Tornato in patria oramai maturo, accetterà la cattedra di paesaggio all’Accademia Albertina di Torino nel 1869. Sette anni dopo, con il clima accademico avvelenato dalle invidie dei colleghi, Fontanesi partirà di nuovo, questa volta per una destinazione ben più lontana geograficamente e culturalmente rispetto ai suoi precedenti soggiorni europei: il Giappone.
Sbarcato nel 1876 nel porto di Yokohama, il compito affidato nelle sue mani si rivelò sin da subito non dei più semplici: insegnare a una classe di aspiranti artisti giapponesi della Scuola di Belle Arti dell’Istituto Industriale di Tōkyō (Kōbu Bijutsu Gakkō) a dipingere in uno stile radicalmente differente da quello della propria secolare cultura.

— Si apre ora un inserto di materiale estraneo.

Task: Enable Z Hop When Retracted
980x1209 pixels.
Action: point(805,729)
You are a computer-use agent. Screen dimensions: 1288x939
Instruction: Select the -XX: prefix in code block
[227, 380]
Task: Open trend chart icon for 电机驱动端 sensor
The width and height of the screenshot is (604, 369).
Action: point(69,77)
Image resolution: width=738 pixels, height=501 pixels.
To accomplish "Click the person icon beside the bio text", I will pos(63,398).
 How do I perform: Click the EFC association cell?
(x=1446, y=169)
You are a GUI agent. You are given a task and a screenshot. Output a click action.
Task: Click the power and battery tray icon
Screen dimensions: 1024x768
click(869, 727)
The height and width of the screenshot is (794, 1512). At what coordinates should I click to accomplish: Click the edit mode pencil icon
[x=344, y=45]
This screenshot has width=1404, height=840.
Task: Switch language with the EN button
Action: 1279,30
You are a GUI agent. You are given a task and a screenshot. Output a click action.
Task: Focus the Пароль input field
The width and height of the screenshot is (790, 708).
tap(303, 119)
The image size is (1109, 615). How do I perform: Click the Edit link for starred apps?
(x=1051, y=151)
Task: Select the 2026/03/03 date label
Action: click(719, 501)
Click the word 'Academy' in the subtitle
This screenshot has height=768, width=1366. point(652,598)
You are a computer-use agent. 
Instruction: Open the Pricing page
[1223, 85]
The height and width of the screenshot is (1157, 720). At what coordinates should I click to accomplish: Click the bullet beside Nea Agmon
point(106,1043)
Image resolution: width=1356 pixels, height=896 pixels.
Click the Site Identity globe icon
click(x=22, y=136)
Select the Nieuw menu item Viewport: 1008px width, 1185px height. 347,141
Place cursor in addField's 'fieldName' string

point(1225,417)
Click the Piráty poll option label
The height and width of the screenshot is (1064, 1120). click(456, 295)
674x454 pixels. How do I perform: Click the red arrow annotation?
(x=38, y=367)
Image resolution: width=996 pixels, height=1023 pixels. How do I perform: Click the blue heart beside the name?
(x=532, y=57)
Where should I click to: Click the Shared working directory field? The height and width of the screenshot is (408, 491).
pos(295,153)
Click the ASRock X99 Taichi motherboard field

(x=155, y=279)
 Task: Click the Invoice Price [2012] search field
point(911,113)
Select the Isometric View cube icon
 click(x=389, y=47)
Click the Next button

Pur tra mille difficoltà, Fontanesi stringerà con i suoi allievi giapponesi un rapporto di profondo rispetto, stima e amicizia, tanto che la notizia dell’improvvisa decisione dell’artista di rientrare in Italia nel 1878 per una grave malattia e la sua sostituzione con il conterraneo Prospero Ferretti, portò gli studenti ad abbandonare la Kōbu Bijutsu Gakkō.
A ricordo della sua esperienza giapponese, Fontanesi realizzerà “Ingresso di un Tempio a Tōkyō”. Opera assai differente da quella dello stile romantico e intimista che l’aveva reso celebre, il quadro rimase incompiuto a causa della morte del pittore avvenuta nel 1882.
Donato ai Musei Civici di Reggio Emilia nello stesso anno dall’amico e confidente Giovanni Camerana, il quadro è ancora oggi ivi conservato a memoria degli sforzi di Antonio Fontanesi nell’aprire una “porta” tra due culture lontane.